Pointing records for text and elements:
** begin **

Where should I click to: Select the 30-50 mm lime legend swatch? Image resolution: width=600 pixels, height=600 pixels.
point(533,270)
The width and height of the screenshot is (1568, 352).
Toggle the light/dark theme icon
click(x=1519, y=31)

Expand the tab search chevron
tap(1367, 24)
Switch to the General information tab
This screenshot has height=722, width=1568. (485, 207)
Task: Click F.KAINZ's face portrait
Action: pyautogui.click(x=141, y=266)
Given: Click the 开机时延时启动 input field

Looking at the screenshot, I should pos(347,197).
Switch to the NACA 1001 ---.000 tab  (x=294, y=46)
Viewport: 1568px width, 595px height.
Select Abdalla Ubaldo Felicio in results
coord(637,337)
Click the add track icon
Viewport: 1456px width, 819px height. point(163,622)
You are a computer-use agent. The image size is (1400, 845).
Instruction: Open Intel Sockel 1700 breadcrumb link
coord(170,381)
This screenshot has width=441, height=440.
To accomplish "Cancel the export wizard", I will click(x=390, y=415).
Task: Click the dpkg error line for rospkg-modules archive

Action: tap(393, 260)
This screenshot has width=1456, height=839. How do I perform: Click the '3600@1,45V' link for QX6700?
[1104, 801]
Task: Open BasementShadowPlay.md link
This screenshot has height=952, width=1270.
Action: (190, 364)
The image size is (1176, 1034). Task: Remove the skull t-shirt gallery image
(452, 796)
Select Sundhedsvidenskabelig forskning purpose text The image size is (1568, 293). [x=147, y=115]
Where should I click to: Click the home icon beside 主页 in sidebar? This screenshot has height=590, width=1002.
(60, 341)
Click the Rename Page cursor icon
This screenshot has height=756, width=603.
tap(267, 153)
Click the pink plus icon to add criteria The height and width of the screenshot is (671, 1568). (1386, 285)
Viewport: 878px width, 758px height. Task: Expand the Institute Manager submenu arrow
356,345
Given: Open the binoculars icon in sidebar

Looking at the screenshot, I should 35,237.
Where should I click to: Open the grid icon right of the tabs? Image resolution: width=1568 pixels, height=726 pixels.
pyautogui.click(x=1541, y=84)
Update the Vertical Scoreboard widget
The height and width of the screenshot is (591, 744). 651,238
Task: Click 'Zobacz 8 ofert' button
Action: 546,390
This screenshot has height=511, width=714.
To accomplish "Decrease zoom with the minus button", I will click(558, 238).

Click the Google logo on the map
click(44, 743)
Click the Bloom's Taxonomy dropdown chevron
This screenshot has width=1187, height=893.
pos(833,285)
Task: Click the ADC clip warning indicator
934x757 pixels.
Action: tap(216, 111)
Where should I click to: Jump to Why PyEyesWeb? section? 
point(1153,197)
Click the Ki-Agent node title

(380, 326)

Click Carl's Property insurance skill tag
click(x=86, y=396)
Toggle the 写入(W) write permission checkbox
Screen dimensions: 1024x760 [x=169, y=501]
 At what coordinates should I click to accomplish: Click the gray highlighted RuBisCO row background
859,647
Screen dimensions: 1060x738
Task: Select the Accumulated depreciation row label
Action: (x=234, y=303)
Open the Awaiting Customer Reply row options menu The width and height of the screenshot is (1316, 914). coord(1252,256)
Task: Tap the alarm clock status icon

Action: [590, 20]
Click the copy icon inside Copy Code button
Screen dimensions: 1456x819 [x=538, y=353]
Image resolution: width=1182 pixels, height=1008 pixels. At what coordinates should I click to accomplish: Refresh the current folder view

** end **

- STATED EXERCISE -
Please copy out word for word the stretch of the listing above from the line containing "The image size is (1176, 1034)." through the line containing "tap(267, 153)", both included.

- EXERCISE ANSWER -
The image size is (1176, 1034). Task: Remove the skull t-shirt gallery image
(452, 796)
Select Sundhedsvidenskabelig forskning purpose text The image size is (1568, 293). [x=147, y=115]
Where should I click to: Click the home icon beside 主页 in sidebar? This screenshot has height=590, width=1002.
(60, 341)
Click the Rename Page cursor icon
This screenshot has height=756, width=603.
tap(267, 153)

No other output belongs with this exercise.